REQUIRED WORK: In your copy, reproduce the entries exactly as they are, minus the images.

↓

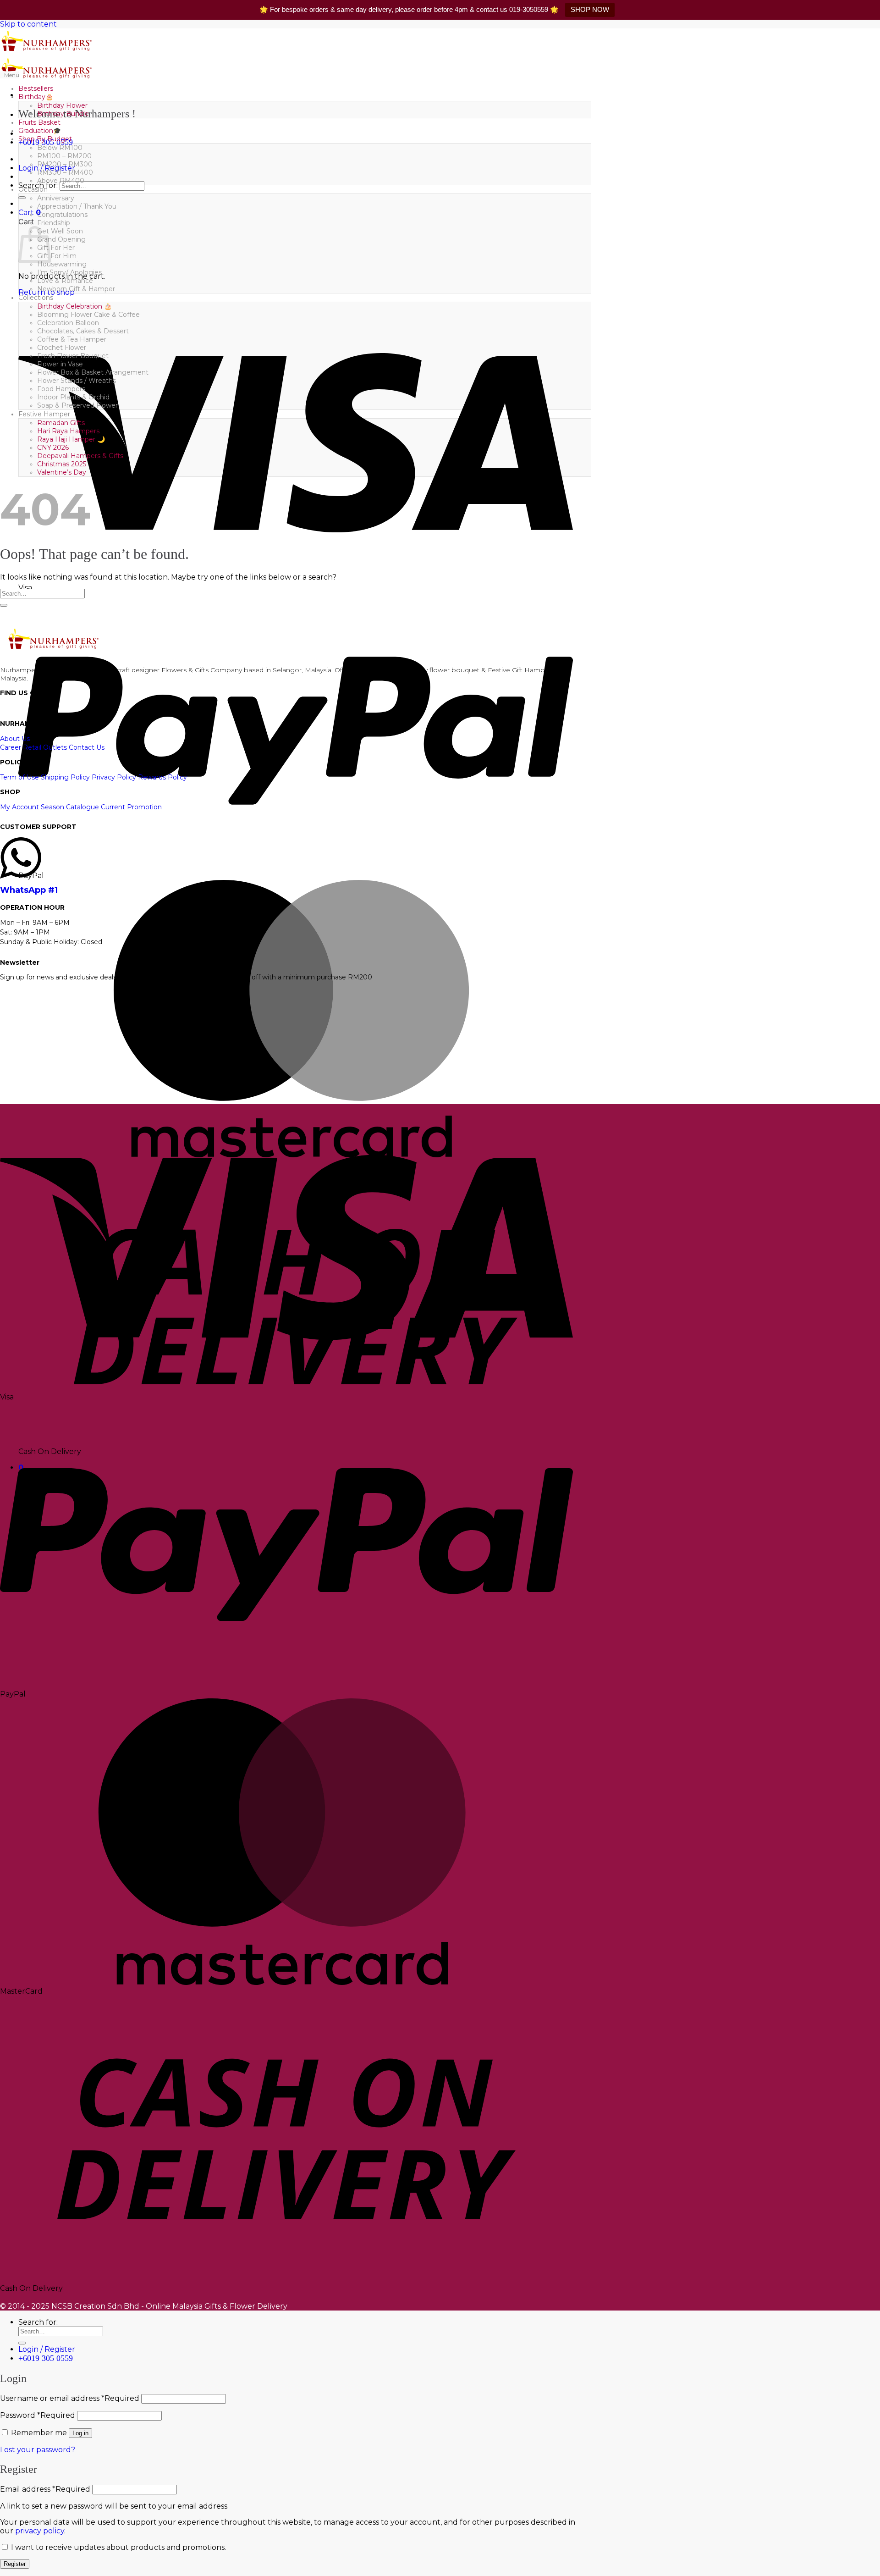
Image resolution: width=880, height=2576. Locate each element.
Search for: (38, 2322)
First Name (29, 1021)
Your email (28, 1043)
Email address (45, 2489)
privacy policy (39, 2530)
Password (37, 2415)
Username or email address (69, 2398)
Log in (80, 2433)
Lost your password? (37, 2449)
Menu (11, 75)
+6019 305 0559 (45, 2358)
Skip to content (28, 24)
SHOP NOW (590, 9)
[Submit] (22, 197)
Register (15, 2563)
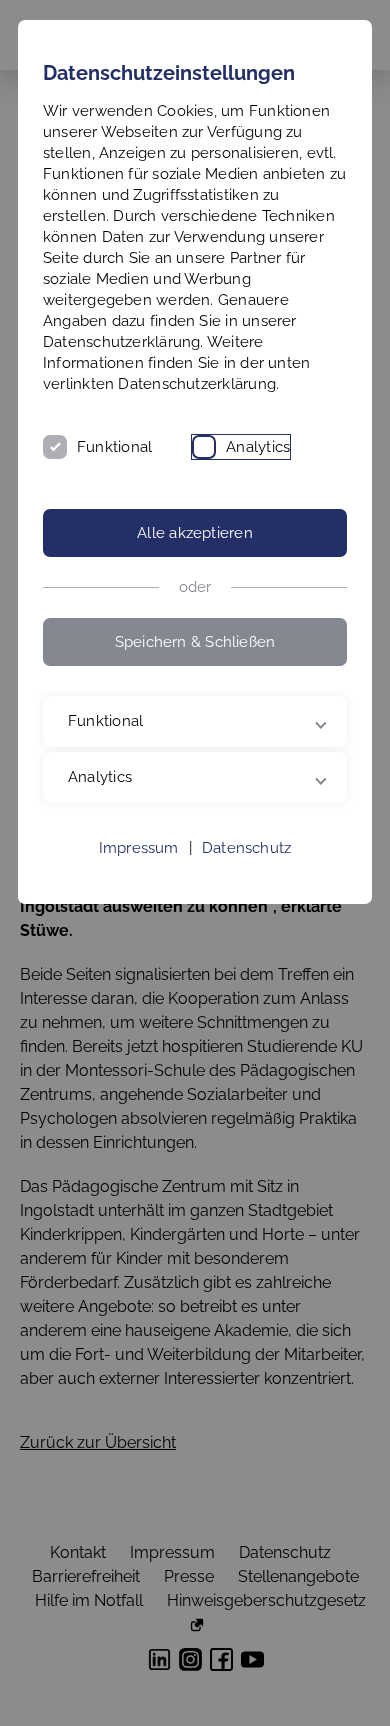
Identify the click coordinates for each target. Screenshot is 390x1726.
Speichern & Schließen (195, 642)
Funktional (114, 447)
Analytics (258, 447)
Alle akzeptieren (195, 533)
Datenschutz (246, 890)
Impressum (139, 890)
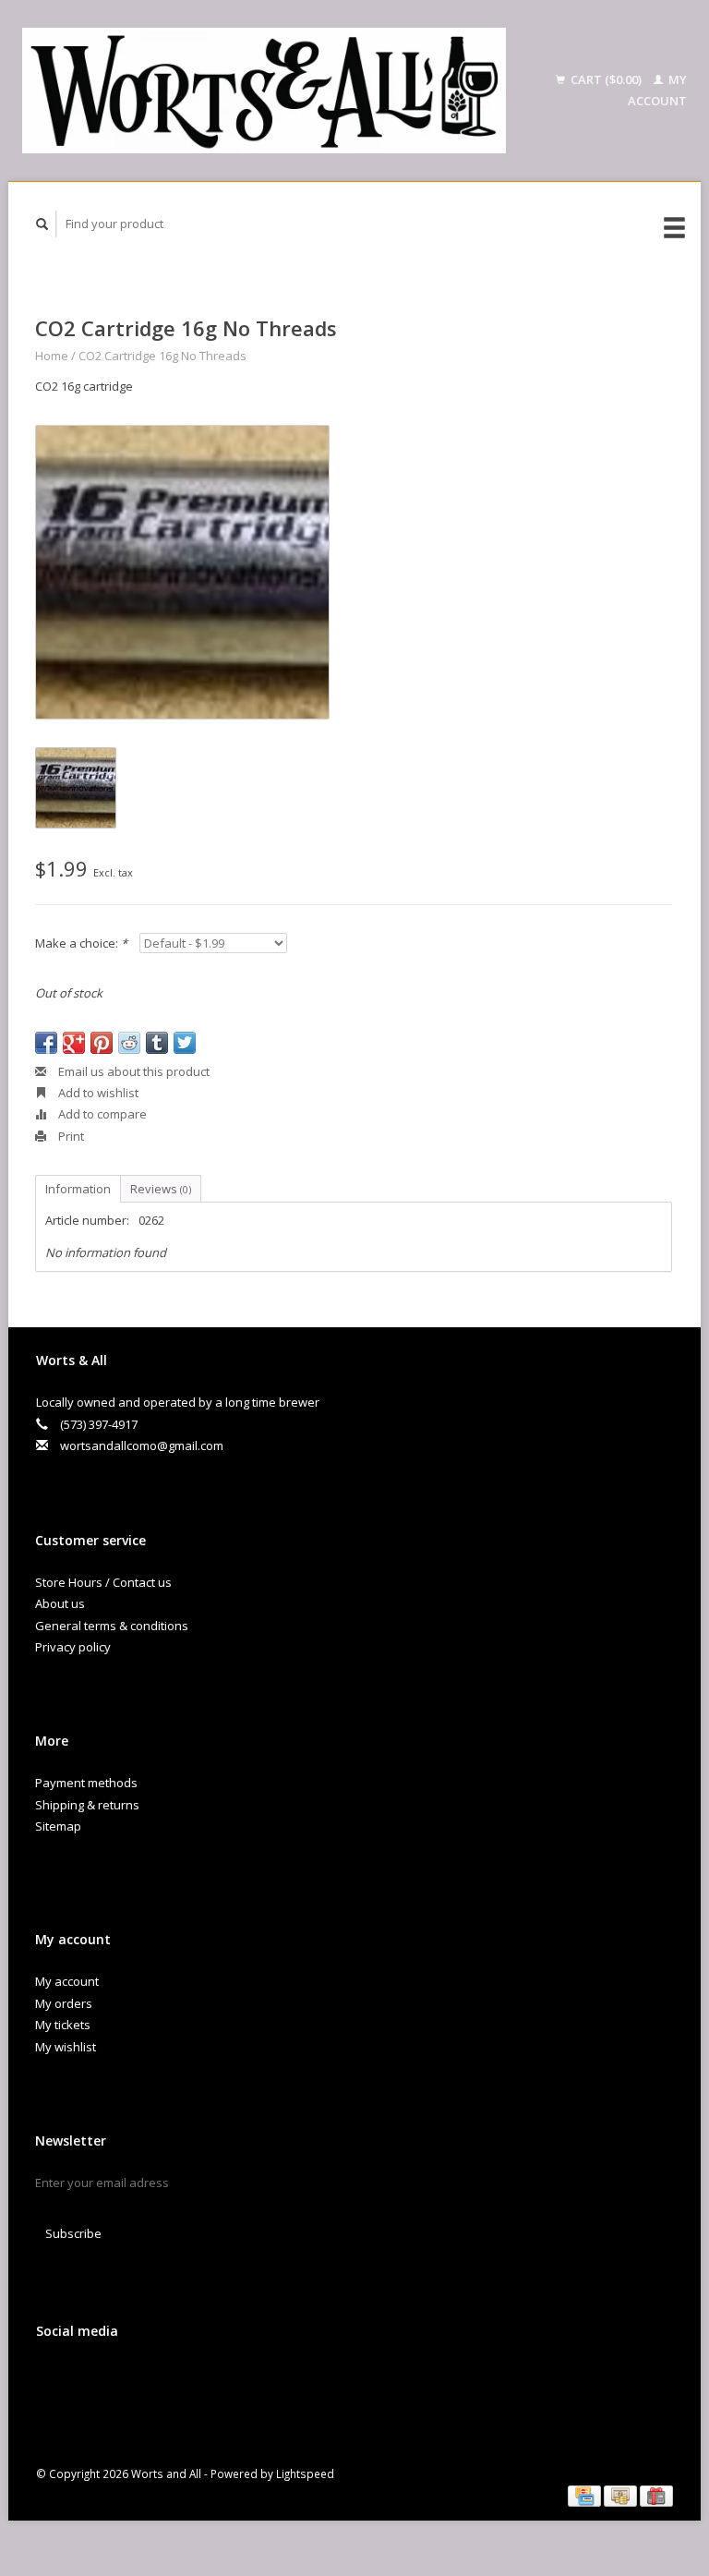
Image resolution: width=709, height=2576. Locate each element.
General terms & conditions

↑

SOLUTION:
Image resolution: width=880, height=2576. Locate each element.
Search for: (38, 2322)
First Name (29, 1021)
Your email (28, 1043)
Email address (45, 2489)
privacy policy (39, 2530)
Password (37, 2415)
Username or email address (69, 2398)
Log in (80, 2433)
Lost your password? (37, 2449)
Menu (11, 75)
+6019 305 0559 (45, 2358)
Skip to content (28, 24)
SHOP NOW (590, 9)
[Submit] (22, 197)
Register (15, 2563)
Identify the click coordinates for each target. Screenshot is 390x1726.
Speichern & Schließen (195, 642)
Funktional (114, 447)
Analytics (258, 447)
Alle akzeptieren (195, 533)
Datenschutz (246, 890)
Impressum (139, 890)
Image resolution: width=709, height=2576. Locate each element.
General terms & conditions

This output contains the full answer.